Anaxus III considered the three men standing in front of him. Lords Orin, Tong and Bordar. Norgad lord who had pledged their support to the Empire in exchange for a share of its plunder.
"You cannot continue this battle." The Norgad Lords were adamant.
"You agreed to fight this war alongside me. Are you betraying your Emperor?"
"We agreed to help you storm a defenseless Tower. We never agreed to a siege where sorcerers would rain down flaming boulders upon our men."
"An unfortunate complication. But the sorcerers grow weaker every day. We will still be victorious. It is only a matter of time."
Orin stepped closer to the Emperor. "We are not alone in our unease with the war. Every day we are away is another tax upon the society built by your people and mine. Many of your advisers agree that the Empire is overstretched. Many of your generals would rather be quelling unrest back home. And in your absence, some are considering causing unrest back home."

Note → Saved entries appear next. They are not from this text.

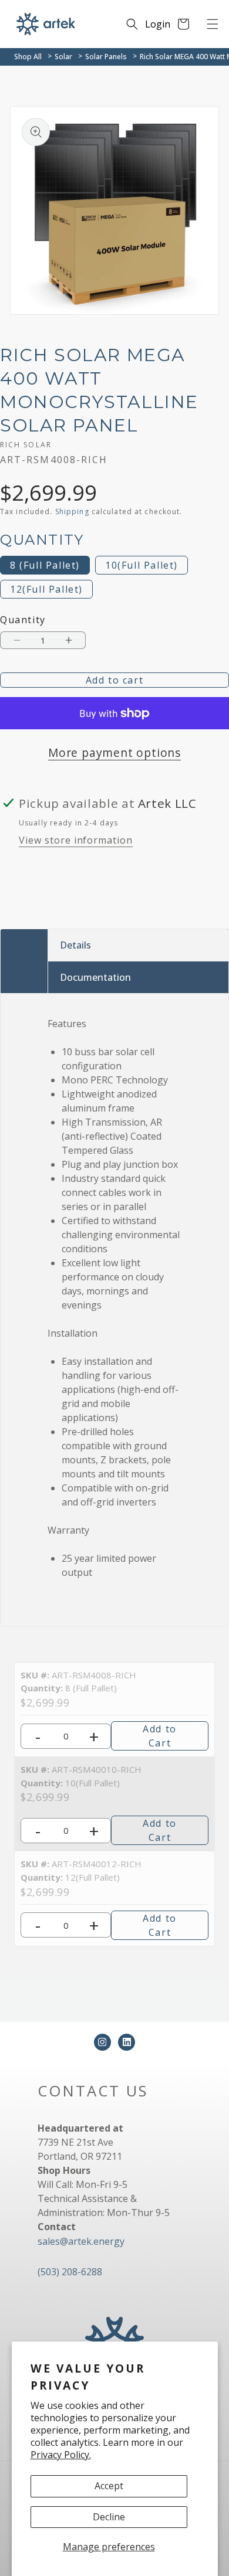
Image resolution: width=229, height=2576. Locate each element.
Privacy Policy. (61, 2454)
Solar (63, 57)
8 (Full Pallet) (45, 565)
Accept (109, 2485)
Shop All (28, 57)
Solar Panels (106, 57)
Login (157, 24)
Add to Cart (160, 1735)
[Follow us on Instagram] (102, 2042)
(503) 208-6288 (70, 2271)
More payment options (114, 752)
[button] (212, 24)
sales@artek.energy (81, 2241)
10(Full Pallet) (141, 565)
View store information (76, 840)
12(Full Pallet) (46, 589)
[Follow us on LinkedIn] (126, 2042)
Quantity (23, 620)
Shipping (72, 511)
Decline (109, 2516)
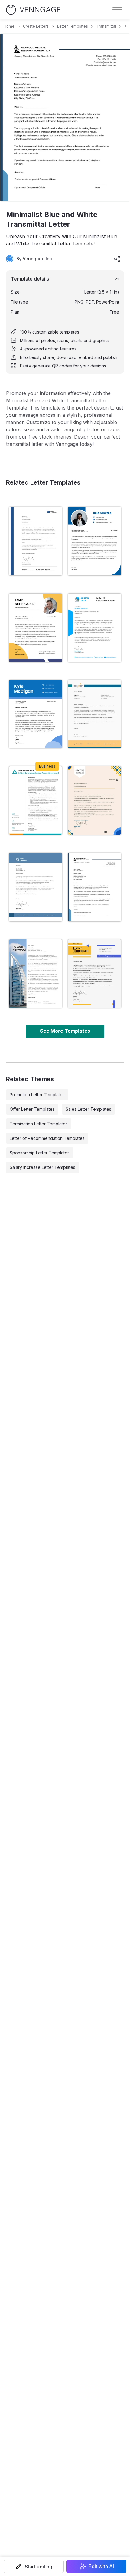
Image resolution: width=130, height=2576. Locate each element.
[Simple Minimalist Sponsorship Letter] (94, 973)
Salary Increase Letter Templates (42, 1167)
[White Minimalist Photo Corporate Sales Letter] (35, 973)
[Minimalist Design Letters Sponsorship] (35, 541)
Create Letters (36, 26)
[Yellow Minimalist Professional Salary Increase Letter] (35, 628)
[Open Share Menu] (117, 258)
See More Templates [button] (65, 1031)
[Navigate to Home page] (33, 10)
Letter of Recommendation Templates (47, 1138)
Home (9, 26)
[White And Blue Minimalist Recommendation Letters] (94, 628)
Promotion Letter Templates (37, 1094)
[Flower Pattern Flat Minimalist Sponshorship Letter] (94, 800)
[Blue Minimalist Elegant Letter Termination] (35, 887)
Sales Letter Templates (88, 1109)
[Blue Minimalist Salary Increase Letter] (35, 714)
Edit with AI (101, 2566)
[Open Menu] (117, 9)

Anaxus would never take these foreign nobles' word on anything. But he knew they were right. He knew that this was war cost costing blood and treasure he couldn't afford. It had been fifty years since the Etorans had waged a war so far from home. Anaxus had thought his Empire had recovered from its tragedy, but he was questioning himself.
If the war dragged on, his governors would rebel. The Norgads and the Irinians would invade. His nobles would seek to overthrow him, and his army would desert him. Anaxus couldn't allow that.

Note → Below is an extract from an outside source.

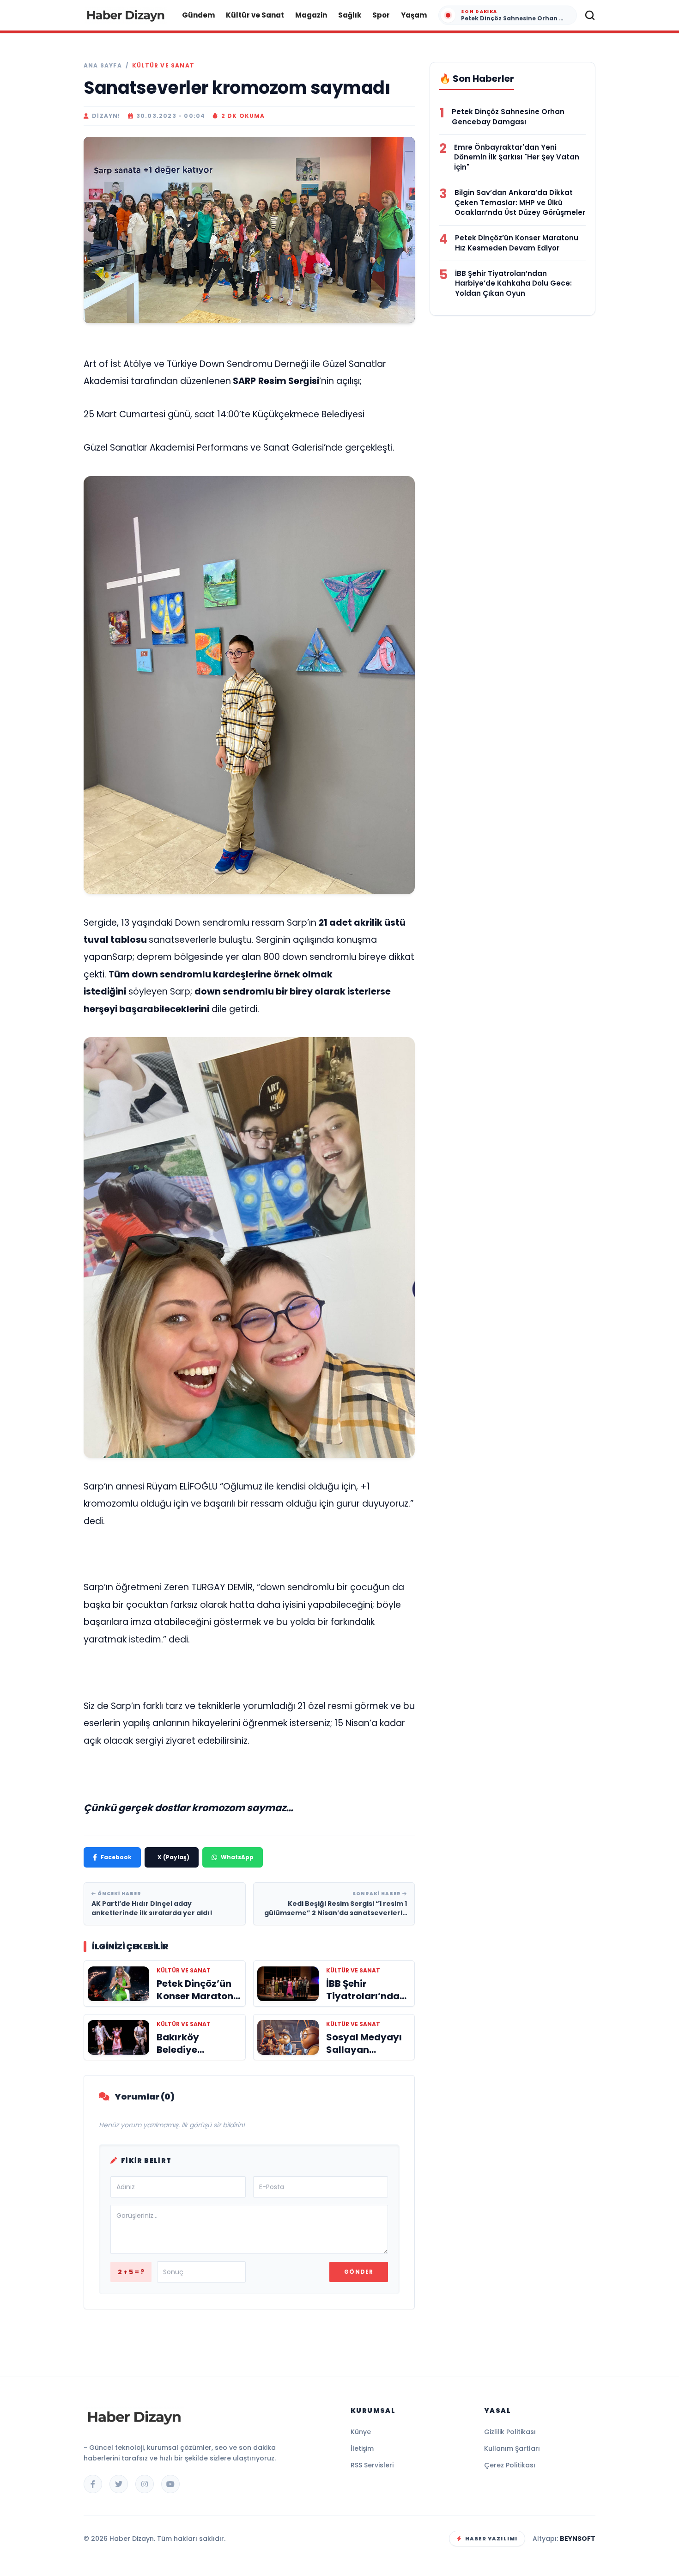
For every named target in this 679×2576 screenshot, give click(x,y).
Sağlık (349, 15)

If Anaxus surrendered, he would appear weak. He would appear foolish. It would damage his reputation, but his Empire could survive. Except that Anaxus couldn't.
Koteph would murder him. The sorcerer would kill the Emperor for his betrayal. Anaxus knew he was mortal, and knew nothing he could do could prevent Koteph from killing him. Almost nothing, that is.
Anaxus would just need to have Koteph killed in his sleep.
Lencius, Master of Potions, thought of his two pupils. Initially, there had been resentment between them. Hatred, almost. Marius had been jealous of Dran's wit and talent. Dran had been jealous of Marius' experience, and his group of friends. But the two of them had come to work together. Dran tutored Marius on all the esoteric topics he had learned in his exile. And Marius had introduced Dran to the other students he had met at his time at the Green Tower.
There was a camaraderie between them now. They were as close as any students Lencius had ever taught. They were explaining new weapon of Dran's devising. "A poison gas," he explained. "We can launch it into the midst of their army, and kill thousands at a time."
"That is horrifying," Lencius responded.
"We need to kill those thousands anyway. This just lets us do it more easily."
"I wasn't condemning you. I was stating a fact. How do you get the raw power?"
"Ice," Dran said. "As heat flows from hot to could, we siphon some off and use it to power-"
"I'm familiar with the procedure, Dran. I taught a class on it. Although in my class we used the flow between a fire and a bucket of water, not between melting ice and open air."
"Well, nobody in this wing of the Tower knows the True Name of fire. So ice it is."
Lencius was impressed. Dran was a brilliant potioner, and a powerful mage. Those two traits weren't often united in the same individual. Adding in Dran's clever nature and resourcefulness, and Lencius had no doubt that the student would one day outshine the Master. Perhaps all the Masters.
"Impressive," Lencius said. "How much can we make."
"We can have the system up and running in a few more days," Marius answered.
"What system?"
"It was Dran's idea," Marius explained. "He thinks that if we want to make a lot of a potion- really a lot- our best shot is to enchant the materials. To use spells so the beakers and flasks stir and boil themselves at the appropriate time. We have the plans. We will feed in the raw materials, provide the occasional spells, and the system will spit out twenty flasks of completed potion every day, ready to be vaporized and hurled to the enemy camp."
"So, you plan for the potion to be made without... potioners?"
"For the most part," Dran explained. "There are some parts that are easier to do by hand, of course."
Lencius had a brief vision. Of Dran created a thousand such systems, pouring out the noxious potion, flooding the landscape with poison gas. But he knew that couldn't happen. Dran was a good person. Only a man of unbelievable cruelty could ever be capable of such a thing.